Third, these are numbers for the Nifty—the 50 largest companies in the index. The story is quite different for mid-caps and small-caps. However, the NSE does not publish a valuation history of the mid- and small-cap indices, making it difficult to replicate this study for them. The Motilal Oswal India Valuations Handbook, however, shows significant mid-cap undervaluation. It places the PE of the Nifty Midcap 100 at 14.9 compared to its 10-year average of 20.7. Navneet Munot, chief investment officer, SBI Mutual Fund, in a note on the market outlook, issued on 4 September, also noted attractive valuations in the mid- and small-cap space. But selection is equally important in this space because divergence in performance of companies is high and going merely by the segment’s undervaluation may be dangerous.
So why is the benchmark index not undervalued, even after enduring a sharp fall over the past year? The present correction has taken the one-year return of the Nifty to -3.84% (as of 6 September) and the three-year return to just 8.27%. Pankaj Murarka, founder and fund manager, Renaissance Investment Managers, in a recent article pointed to a lost decade in terms of earnings growth. According to him, Nifty earnings grew at just 7% CAGR (compounded annual growth rate) in the 2009-2019 period compared to 13% in the 1998-2008 period. It took 10 years to double the Nifty earnings per share (EPS) from ₹247 to ₹496. So why did this occur despite high GDP growth until recently?
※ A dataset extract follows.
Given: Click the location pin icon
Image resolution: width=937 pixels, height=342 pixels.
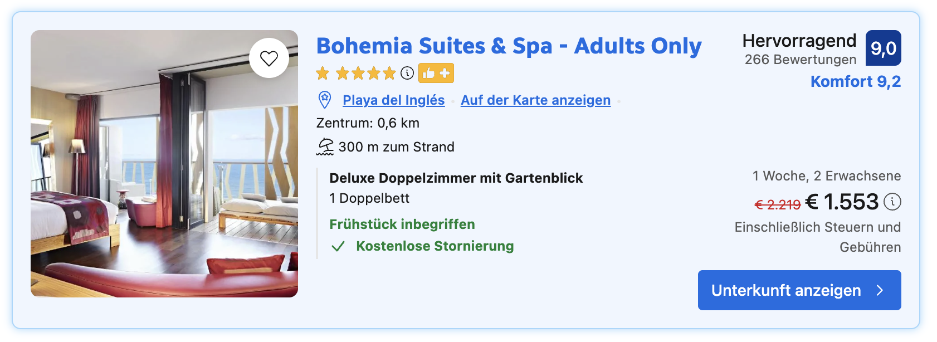Looking at the screenshot, I should (x=324, y=100).
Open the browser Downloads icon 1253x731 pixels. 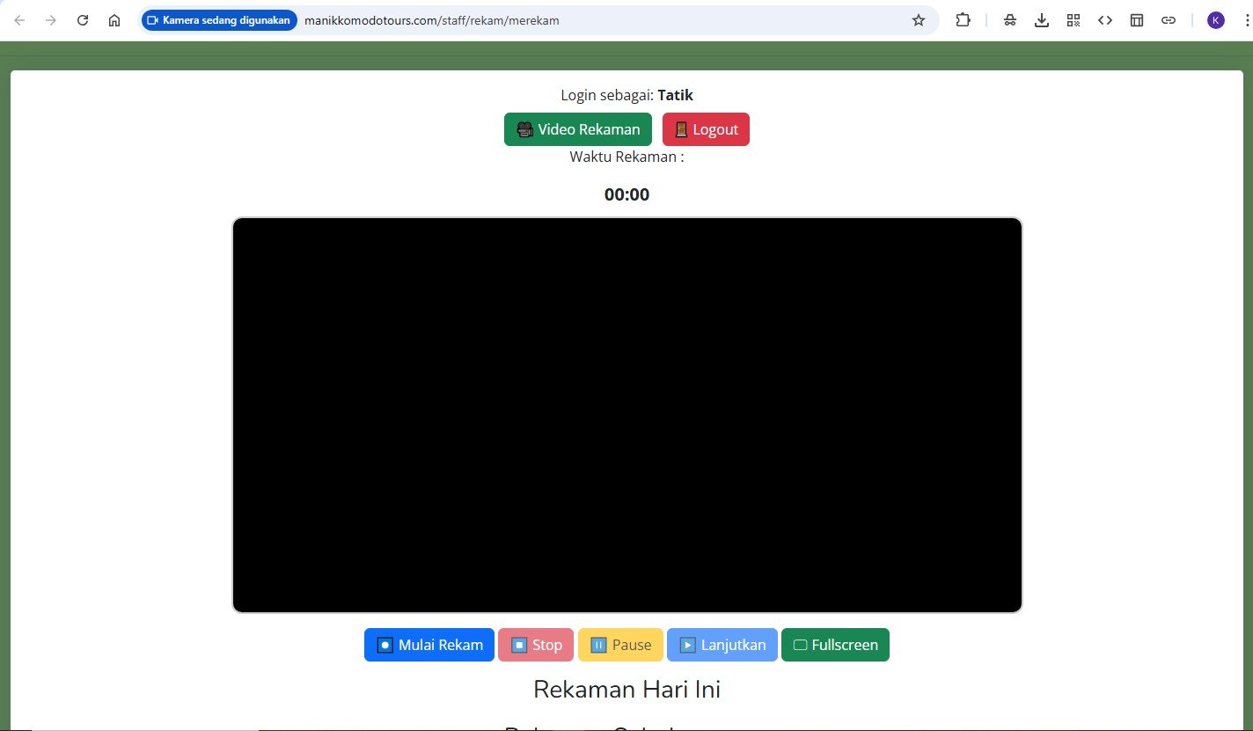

According to Murarka, corporate profits failed to keep up with GDP growth. They fell as a percentage of GDP from a high of 7.8% in FY07-08 to just 3% in FY 17-18.
Will profits recover from here? Murarka, believes so, particularly in corporate banks and pharma. Munot also noted that the corporate profit to GDP ratio had hit a multi-decade low and “mean reversion" should be in order. He also expected the earnings rebound to be led by financials. However, with GDP growth slowing to 5% at a six-year low, it is difficult to see how this will happen.
As interest rates fall and so do returns on your fixed deposits or liquid funds, your bank relationship manager may ask you to move into equities. Such pitches will typically argue that equity markets are cheap. Be careful, the signals are mixed at best. If you do wish to dip your toes more into stocks, use the systematic investment plan or systematic transfer plan route to average out your entry price.
The valuation story looks stronger in the mid- and small-cap segment but remember that it is a vast and diverse space. There are around 4,900 listed mid- and small-cap companies in India and just 100 large-caps. The fund you are being pitched may or may not capitalize on low valuations if the fund manager’s skills fall short. Remember that unless you have an asset allocation in mind, you will always be chasing last year’s winning asset class.